Tanhuato was one of the original municipalities established in Michoacán in 1831. The municipality was disestablished and incorporated into Yurécuaro at various periods in the 19th century (1856–1861, 1863–1868, and 1874–1877). In 1902, the municipal seat was renamed Tanhuato de Guerrero in honour of former Mexican president Vicente Guerrero.

==Administration==
The municipal government of Tanhuato comprises a president, a councillor (Spanish: síndico), and seven trustees (regidores), four elected by relative majority and three by proportional representation. The current president of the municipality is Héctor Daniel Aranda Pérez.

==Demographics==
In the 2010 Mexican Census, the municipality of Tanhuato recorded a population of 15,176 inhabitants living in 3767 households.

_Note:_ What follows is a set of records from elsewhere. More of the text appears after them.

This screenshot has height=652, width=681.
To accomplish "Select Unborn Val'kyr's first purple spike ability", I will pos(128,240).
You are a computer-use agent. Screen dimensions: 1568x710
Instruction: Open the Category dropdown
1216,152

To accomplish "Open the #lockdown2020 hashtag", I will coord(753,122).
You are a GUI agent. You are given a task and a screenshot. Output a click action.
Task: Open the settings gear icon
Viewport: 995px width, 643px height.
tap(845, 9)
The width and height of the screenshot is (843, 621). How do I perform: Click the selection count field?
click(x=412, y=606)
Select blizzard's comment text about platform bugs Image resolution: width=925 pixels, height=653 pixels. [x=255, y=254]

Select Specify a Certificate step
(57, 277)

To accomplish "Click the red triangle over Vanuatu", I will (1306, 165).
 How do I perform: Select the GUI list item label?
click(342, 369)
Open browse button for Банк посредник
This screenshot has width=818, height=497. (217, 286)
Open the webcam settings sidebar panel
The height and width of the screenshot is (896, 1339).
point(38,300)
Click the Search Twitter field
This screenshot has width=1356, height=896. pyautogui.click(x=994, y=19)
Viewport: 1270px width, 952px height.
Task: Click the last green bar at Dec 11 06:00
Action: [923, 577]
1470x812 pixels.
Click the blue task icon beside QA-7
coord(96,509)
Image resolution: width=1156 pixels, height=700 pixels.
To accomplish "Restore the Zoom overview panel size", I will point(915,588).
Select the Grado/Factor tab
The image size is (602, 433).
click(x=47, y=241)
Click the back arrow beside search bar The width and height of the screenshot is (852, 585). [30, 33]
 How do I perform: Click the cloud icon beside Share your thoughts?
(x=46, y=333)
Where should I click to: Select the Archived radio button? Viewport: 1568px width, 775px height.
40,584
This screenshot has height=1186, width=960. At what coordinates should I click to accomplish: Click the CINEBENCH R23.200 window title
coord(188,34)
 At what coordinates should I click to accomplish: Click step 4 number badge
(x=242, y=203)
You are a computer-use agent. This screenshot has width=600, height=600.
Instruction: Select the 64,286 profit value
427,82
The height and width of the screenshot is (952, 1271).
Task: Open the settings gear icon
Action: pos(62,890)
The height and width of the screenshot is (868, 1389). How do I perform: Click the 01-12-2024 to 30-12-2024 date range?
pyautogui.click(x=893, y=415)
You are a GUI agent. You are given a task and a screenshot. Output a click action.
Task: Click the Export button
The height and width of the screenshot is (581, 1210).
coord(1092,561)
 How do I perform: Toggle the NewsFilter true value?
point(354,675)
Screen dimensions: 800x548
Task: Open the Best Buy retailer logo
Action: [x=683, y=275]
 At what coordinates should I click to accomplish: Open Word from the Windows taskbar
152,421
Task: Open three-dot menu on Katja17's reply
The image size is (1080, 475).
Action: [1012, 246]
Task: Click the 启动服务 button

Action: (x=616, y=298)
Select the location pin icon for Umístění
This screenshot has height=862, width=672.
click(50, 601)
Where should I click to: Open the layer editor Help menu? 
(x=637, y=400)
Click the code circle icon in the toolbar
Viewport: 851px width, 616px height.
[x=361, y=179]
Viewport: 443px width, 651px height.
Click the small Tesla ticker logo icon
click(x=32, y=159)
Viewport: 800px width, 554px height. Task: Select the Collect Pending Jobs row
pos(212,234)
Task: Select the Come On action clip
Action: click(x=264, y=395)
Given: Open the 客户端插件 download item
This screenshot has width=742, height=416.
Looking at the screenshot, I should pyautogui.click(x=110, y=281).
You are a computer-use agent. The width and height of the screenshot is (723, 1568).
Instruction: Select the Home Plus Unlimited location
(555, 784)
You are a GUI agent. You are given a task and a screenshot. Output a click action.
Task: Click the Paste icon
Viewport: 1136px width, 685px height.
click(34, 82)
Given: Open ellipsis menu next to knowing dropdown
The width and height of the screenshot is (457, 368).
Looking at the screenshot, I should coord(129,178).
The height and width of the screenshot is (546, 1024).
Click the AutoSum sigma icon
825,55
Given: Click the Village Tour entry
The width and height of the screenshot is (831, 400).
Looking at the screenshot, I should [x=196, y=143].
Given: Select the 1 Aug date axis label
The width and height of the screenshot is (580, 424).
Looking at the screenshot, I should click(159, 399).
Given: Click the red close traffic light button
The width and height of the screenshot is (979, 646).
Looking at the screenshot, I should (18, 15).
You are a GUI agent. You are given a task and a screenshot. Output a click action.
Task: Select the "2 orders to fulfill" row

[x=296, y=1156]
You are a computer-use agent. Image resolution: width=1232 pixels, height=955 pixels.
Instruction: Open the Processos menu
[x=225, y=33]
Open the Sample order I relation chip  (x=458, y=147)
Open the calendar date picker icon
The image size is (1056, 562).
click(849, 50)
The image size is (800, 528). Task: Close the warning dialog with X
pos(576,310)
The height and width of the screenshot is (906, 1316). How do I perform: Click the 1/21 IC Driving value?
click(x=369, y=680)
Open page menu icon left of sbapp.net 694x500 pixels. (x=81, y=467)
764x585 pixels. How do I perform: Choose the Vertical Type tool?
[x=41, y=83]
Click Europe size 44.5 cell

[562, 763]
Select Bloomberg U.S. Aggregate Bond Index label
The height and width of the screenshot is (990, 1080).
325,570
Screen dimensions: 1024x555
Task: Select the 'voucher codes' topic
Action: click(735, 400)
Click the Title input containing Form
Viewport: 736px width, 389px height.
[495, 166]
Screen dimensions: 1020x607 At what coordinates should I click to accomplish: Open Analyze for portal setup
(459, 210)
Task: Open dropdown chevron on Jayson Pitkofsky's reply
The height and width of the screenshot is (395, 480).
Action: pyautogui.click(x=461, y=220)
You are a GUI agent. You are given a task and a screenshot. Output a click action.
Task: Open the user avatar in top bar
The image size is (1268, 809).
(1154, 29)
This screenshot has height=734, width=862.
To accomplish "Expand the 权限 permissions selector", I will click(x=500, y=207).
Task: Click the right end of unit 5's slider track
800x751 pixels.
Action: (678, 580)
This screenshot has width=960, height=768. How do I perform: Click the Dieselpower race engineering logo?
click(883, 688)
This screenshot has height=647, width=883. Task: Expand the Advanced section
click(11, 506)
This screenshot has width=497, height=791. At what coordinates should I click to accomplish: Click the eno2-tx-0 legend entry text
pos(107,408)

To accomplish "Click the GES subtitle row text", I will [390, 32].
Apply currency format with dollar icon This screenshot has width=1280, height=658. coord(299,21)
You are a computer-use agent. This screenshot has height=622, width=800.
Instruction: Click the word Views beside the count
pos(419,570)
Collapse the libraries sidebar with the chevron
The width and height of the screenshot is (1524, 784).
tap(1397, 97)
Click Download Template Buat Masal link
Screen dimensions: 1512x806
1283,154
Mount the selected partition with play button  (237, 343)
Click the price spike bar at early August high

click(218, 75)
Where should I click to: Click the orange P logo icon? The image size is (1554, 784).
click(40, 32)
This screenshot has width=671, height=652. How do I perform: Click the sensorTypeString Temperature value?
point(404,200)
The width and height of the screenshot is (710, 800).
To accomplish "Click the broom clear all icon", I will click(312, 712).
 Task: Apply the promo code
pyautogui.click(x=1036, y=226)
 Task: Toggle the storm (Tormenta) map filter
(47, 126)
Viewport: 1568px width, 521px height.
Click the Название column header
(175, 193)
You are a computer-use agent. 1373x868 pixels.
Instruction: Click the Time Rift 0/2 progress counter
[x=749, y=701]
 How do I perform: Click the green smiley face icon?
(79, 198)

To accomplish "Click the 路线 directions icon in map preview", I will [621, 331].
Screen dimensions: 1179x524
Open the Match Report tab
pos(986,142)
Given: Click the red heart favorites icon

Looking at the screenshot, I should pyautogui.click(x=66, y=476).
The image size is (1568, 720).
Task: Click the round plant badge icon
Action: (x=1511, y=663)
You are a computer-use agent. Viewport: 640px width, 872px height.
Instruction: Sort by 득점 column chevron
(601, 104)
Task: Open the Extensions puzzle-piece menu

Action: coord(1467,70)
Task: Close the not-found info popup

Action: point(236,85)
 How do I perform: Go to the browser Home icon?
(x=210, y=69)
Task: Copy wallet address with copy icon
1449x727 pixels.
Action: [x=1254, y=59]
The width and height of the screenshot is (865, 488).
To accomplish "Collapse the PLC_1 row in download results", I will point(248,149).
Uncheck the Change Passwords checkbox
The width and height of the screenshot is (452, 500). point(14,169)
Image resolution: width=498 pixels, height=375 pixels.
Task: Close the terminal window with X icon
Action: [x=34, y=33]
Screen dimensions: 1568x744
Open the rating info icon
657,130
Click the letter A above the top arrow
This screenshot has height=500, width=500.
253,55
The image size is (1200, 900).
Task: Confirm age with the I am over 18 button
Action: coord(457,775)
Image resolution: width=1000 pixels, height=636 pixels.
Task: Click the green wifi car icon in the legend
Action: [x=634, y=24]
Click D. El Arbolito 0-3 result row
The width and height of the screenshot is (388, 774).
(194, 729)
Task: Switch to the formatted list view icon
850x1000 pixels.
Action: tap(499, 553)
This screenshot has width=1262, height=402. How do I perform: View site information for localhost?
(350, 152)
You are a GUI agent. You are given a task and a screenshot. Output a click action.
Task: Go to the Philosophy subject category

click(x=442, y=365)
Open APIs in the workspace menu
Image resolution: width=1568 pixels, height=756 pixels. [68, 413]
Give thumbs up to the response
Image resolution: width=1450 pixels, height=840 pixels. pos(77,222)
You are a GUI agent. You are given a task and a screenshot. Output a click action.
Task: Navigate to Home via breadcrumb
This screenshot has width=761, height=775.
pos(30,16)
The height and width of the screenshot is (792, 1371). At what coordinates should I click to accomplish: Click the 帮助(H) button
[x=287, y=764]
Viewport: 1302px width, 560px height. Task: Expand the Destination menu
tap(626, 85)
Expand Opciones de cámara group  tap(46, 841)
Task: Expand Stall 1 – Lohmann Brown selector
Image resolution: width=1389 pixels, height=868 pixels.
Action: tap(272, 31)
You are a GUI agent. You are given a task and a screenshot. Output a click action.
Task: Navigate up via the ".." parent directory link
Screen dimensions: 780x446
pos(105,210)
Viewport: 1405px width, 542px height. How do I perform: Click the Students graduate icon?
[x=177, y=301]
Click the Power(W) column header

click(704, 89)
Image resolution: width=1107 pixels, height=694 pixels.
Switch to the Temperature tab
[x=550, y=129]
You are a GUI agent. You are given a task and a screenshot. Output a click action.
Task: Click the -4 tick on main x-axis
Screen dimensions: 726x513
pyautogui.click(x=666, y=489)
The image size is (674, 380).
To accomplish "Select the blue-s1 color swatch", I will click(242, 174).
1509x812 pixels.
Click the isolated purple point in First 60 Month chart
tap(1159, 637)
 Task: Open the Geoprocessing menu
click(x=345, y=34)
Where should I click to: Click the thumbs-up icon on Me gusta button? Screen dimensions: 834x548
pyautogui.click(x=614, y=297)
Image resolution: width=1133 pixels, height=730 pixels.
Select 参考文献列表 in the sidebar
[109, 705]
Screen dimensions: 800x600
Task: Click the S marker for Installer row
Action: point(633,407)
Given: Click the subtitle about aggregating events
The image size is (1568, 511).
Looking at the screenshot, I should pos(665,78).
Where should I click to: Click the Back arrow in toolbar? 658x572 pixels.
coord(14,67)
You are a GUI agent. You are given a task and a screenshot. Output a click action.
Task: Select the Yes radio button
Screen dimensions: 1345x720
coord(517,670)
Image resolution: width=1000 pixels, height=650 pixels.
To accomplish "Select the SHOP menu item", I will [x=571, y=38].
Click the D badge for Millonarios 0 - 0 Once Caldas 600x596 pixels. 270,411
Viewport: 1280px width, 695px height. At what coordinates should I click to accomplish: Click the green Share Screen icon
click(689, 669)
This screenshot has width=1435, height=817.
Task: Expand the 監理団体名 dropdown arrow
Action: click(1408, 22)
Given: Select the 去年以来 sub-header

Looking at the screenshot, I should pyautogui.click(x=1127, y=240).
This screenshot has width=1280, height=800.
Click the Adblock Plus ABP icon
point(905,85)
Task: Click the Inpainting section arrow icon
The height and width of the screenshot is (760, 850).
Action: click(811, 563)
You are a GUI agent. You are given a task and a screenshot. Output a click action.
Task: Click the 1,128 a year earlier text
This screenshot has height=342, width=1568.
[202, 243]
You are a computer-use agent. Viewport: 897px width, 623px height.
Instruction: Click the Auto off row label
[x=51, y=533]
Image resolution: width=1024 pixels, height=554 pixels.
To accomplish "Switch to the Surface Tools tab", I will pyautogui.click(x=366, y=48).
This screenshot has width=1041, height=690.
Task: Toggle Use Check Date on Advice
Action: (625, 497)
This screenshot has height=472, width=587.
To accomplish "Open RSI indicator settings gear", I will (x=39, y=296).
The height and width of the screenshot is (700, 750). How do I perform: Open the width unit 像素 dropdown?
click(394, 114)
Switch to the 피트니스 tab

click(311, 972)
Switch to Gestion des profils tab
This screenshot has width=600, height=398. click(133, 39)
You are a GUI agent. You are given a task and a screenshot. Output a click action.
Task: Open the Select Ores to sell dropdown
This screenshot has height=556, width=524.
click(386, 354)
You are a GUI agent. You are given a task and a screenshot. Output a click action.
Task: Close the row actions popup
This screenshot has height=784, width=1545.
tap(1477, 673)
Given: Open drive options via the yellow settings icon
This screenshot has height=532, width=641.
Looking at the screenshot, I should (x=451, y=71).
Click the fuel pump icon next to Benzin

The 2015 Intercensal Survey estimated a population of 15,352 inhabitants in Tanhuato.

INEGI lists 18 localities in the municipality, of which only the municipal seat Tanhuato de Guerrero is classified as urban. It recorded a population of 9546 inhabitants in the 2010 Census.

==Economy and infrastructure==
Agriculture is the main economic activity in Tanhuato. Major crops grown include wheat, sorghum, corn, vegetables (e.g., chiles and hydroponically grown tomatoes), blue agave and beans. Tanhuato is particularly known for its alfalfa and chickpea production. Livestock raised include cattle, pigs, goats, poultry and bees.

The toll expressway Federal Highway 15D runs through the municipality, as does Federal Highway 110.